**INSTRUCTIONS TO FOLLOW**. Below is some material. Set down exactly the line where "Task: Open the earthquake map thumbnail" appears and all lines after it, and stop at the last line.
****
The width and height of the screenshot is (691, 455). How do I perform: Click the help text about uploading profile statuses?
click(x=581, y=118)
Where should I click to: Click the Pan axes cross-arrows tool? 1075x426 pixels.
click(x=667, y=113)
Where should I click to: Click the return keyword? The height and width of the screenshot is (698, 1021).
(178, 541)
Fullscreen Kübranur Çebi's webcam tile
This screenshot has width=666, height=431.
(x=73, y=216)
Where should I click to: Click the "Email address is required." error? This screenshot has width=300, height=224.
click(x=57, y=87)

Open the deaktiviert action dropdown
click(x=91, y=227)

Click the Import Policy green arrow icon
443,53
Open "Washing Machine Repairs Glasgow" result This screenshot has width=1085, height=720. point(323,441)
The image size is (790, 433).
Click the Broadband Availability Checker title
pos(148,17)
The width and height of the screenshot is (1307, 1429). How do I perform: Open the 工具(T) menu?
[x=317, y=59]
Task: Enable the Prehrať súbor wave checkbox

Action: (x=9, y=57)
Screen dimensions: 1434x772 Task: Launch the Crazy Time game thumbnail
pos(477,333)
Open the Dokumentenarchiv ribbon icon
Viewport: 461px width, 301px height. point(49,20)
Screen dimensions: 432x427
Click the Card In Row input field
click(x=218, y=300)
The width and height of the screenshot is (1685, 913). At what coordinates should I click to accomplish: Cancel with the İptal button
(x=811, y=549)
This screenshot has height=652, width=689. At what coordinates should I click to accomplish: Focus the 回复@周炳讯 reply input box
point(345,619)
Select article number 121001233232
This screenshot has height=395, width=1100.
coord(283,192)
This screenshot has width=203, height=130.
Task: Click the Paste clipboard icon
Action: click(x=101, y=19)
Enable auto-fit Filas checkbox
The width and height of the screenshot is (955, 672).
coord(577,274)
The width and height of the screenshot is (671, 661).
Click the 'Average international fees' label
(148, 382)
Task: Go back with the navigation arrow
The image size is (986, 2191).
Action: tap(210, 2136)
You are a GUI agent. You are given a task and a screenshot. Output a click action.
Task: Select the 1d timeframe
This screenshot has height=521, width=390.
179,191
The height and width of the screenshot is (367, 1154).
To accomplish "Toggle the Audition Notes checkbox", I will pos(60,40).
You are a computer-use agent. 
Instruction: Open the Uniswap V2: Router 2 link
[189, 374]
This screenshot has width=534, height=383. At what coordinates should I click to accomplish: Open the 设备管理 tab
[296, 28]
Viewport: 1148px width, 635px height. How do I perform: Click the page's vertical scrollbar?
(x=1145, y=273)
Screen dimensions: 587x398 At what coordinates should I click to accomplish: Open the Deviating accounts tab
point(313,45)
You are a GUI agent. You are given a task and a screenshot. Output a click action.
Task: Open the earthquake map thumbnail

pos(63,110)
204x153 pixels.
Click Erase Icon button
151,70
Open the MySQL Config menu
****
**SOLUTION TO THE PROBLEM**.
Task: Open the earthquake map thumbnail

pos(63,110)
204x153 pixels.
Click Erase Icon button
151,70
Open the MySQL Config menu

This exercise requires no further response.